TEKS PILIHAN:
============

Zakat Untuk Produk Istishna’ (Manufaktur)



Zakat Untuk Produk Istishna’ (Manufaktur)

ZAKAT UNTUK PRODUK ISTISHNA’ (MANUFAKTUR)


Oleh : KH. M. Shiddiq Al-Jawi


Zakat Untuk Produk Istishna’ (Manufaktur)


Tanya :

Ustadz, bagaimanakah zakat perdagangan bila bentuk bisnisnya produk istishna’? Misal, ada orang yang punya pabrik obat herbal yang mengubah bahan-bahan herbal menjadi obat herbal. Atau orang yang yang mempunyai pabrik yang mengolah buah-buahan menjadi minuman jus yang dikemas dalam botol. Atau orang yang mempunyai pabrik busana (konveksi) yang mengubah bahan kain (tekstil) menjadi baju jadi (siap pakai). Atau misalnya orang yang punya karoseri yang melayani pembuatan body mobil sesuai dengan kebutuhan di atas chasis atau kerangka dasar mobil yang sudah ada (sebagai bahan dasar), menjadi bus, truk, mobil, dan sebagainya yang siap pakai on the road? (Firli, Yogyakarta)


Jawab :

Dalam istilah kontemporer, zakat yang ditanyakan di atas disebut dengan istilah zakāt al-mashāni’ atau zakat al-mustaghallāt yang berarti zakat pabrik (Eng : factory zakat). Di sini kita perlu mengetahui definisi pabrik terlebih dahulu. Yang disebut dengan pabrik (Arab : al-mashāni’; Eng : factory) definisinya adalah :


المَصانِعُ هِيَ الْمُنْشَآتُ اَلَّتِي يَتِمُّ بِهَا تَحْوِيْلُ الْمَوادِّ الْأَوَّليَّةِ إِلىَ مَصْنُوْعاَتٍ ( مُنْتَجاَتٍ نِهاَئِيَّةٍ)


“Pabrik adalah fasilitas di mana bahan mentah diubah menjadi manufaktur (produk akhir).” (Abdullah Manshur Al-Ghufaili, Nawāzil Al-Zakāt, hlm. 127).

============

YANG PERLU DIKERJAKAN:
- 1) Dalam teks tentang zakat produk istishna’, apa istilah kontemporer yang dipakai untuk zakat yang ditanyakan itu?
- 2) Teruskan teks tentang zakat produk istishna’ mulai dari sesudah kalimat terakhirnya.
Daftar yang menyusul adalah bahan tersendiri yang tidak berhubungan dengan teks tentang zakat pabrik.

ISI DATASET:
============

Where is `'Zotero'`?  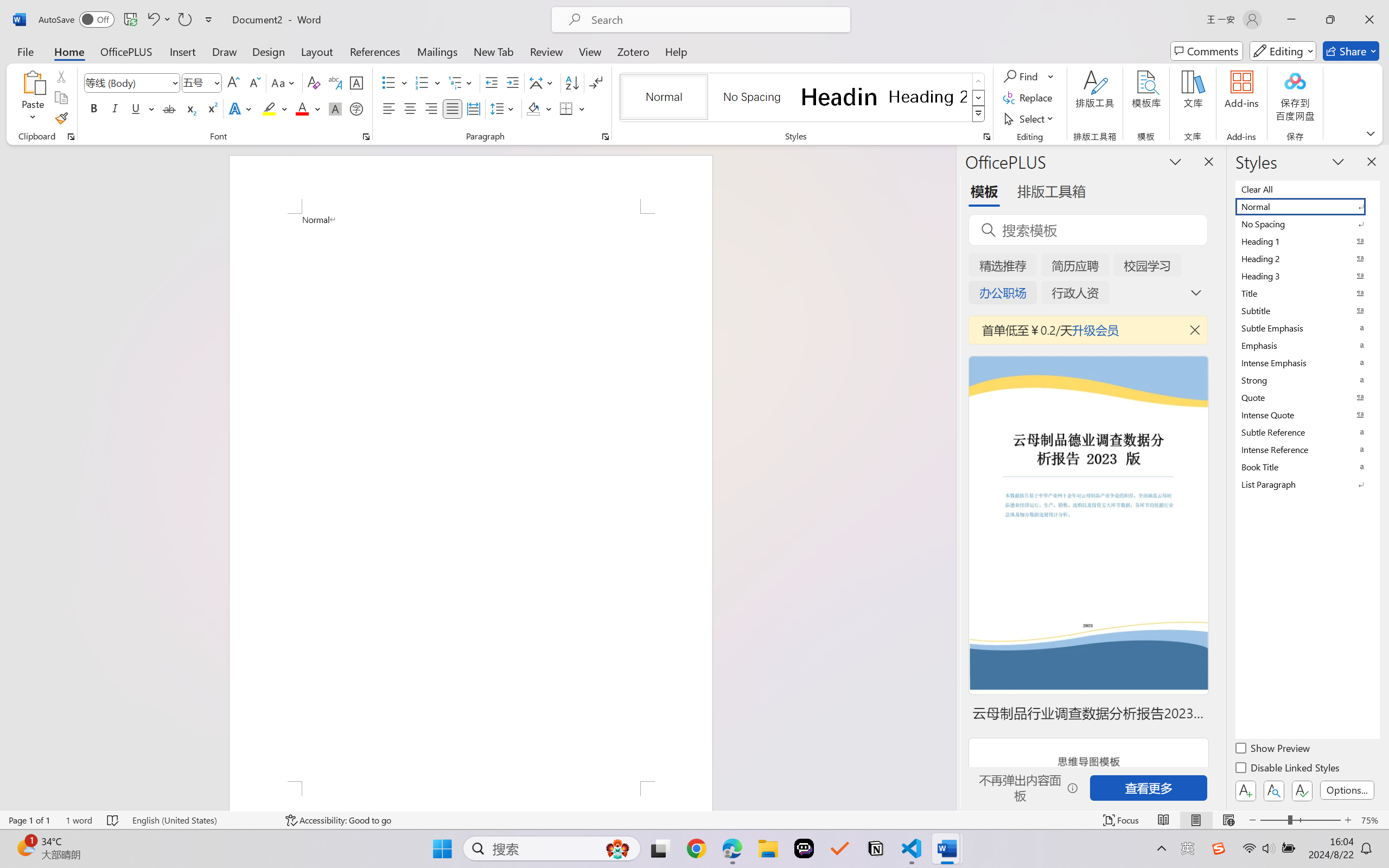
'Zotero' is located at coordinates (633, 50). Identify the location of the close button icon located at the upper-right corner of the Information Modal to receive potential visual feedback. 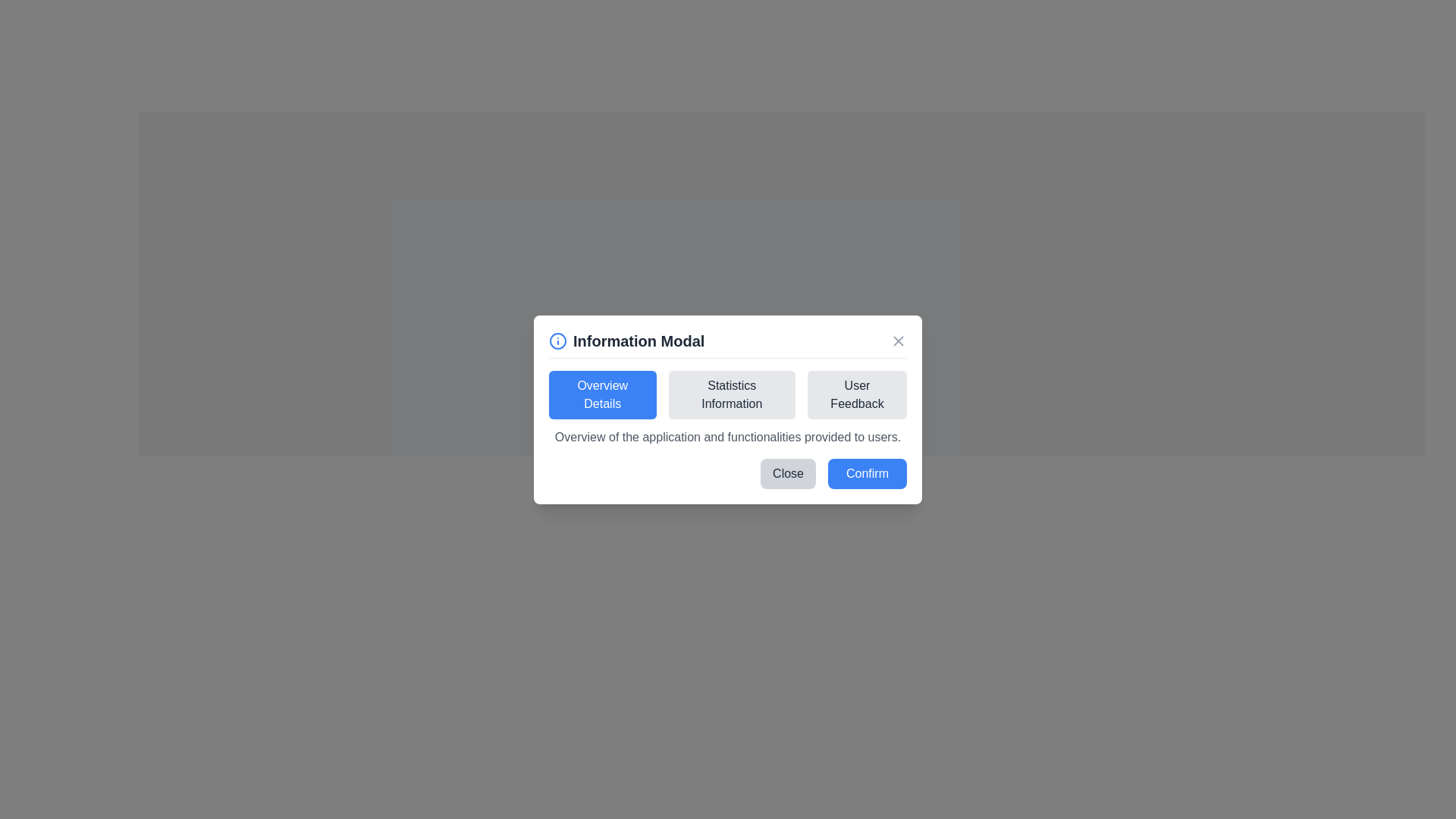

============

HASIL PENGERJAAN:
- 1) Zakāt al-mashāni’ atau zakat al-mustaghallāt, yang berarti zakat pabrik.

- 2)
Para ulama berbeda pendapat (ada khilāfiyah) mengenai zakat pabrik ini, apakah yang terkena kewajiban zakat adalah peralatan pabrik dan sekaligus hasil akhirnya (output berupa produk), ataukah hanya hasil akhirnya saja. Syekh Abdullah Manshur Al-Ghufaili dalam kitabnya Nawāzil Al-Zakāt menyebutkan ada 3 (tiga) pendapat ulama dalam masalah ini, sebagai berikut :


Pertama, yang dizakati hanyalah produk akhirnya saja (disebut al-ghallah), setelah produk akhir ini mencapai nishab dan berlalu haul (dimiliki dalam satu tahun hijriyah). Sedangkan segala peralatan pabrik (yang disebut dengan istilah al-mustaghallāt), tidak terkena kewajiban zakat. Ini adalah pendapat Imam Syaukani (Al-Badru Al-Thāli’, 2/214), Shadiq Hasan Khan (Al-Rawdhat Al-Nadiyyah, 1/94), dan pendapat Majma’ Al-Fiqh Al-Islāmiy (Lihat Majallat Majma’ Al-Fiqh Al-Islāmiy, Edisi II, Juz I, hlm. 197).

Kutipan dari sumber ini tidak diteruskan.